Work item: Transcribe exactly the line containing "Remove the MAEXP" plus every later line in the data.

Material for this exercise:

******

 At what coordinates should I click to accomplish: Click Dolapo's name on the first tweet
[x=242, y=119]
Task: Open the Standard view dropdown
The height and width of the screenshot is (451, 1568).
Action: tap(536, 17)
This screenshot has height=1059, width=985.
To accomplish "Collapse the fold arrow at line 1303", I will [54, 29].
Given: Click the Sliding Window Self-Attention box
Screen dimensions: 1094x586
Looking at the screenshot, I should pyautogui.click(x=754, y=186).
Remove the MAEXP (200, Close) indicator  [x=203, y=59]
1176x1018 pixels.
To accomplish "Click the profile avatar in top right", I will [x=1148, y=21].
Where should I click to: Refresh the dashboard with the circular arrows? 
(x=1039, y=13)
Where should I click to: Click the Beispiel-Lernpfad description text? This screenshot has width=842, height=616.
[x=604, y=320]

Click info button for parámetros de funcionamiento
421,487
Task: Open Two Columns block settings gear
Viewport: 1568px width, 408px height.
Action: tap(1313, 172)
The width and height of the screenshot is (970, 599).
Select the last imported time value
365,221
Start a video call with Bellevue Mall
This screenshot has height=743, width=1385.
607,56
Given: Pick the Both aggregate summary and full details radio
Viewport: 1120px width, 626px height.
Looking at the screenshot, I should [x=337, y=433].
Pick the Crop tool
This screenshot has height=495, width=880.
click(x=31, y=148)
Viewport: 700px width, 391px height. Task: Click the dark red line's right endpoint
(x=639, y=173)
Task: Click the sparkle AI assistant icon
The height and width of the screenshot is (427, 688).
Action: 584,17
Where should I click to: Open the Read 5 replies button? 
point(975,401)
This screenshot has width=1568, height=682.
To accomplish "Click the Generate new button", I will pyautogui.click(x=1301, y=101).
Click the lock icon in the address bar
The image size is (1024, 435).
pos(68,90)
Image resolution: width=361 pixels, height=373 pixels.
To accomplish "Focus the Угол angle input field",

******

Solved problem:
Remove the MAEXP (200, Close) indicator  [x=203, y=59]
1176x1018 pixels.
To accomplish "Click the profile avatar in top right", I will [x=1148, y=21].
Where should I click to: Refresh the dashboard with the circular arrows? 
(x=1039, y=13)
Where should I click to: Click the Beispiel-Lernpfad description text? This screenshot has width=842, height=616.
[x=604, y=320]

Click info button for parámetros de funcionamiento
421,487
Task: Open Two Columns block settings gear
Viewport: 1568px width, 408px height.
Action: tap(1313, 172)
The width and height of the screenshot is (970, 599).
Select the last imported time value
365,221
Start a video call with Bellevue Mall
This screenshot has height=743, width=1385.
607,56
Given: Pick the Both aggregate summary and full details radio
Viewport: 1120px width, 626px height.
Looking at the screenshot, I should [x=337, y=433].
Pick the Crop tool
This screenshot has height=495, width=880.
click(x=31, y=148)
Viewport: 700px width, 391px height. Task: Click the dark red line's right endpoint
(x=639, y=173)
Task: Click the sparkle AI assistant icon
The height and width of the screenshot is (427, 688).
Action: 584,17
Where should I click to: Open the Read 5 replies button? 
point(975,401)
This screenshot has width=1568, height=682.
To accomplish "Click the Generate new button", I will pyautogui.click(x=1301, y=101).
Click the lock icon in the address bar
The image size is (1024, 435).
pos(68,90)
Image resolution: width=361 pixels, height=373 pixels.
To accomplish "Focus the Угол angle input field",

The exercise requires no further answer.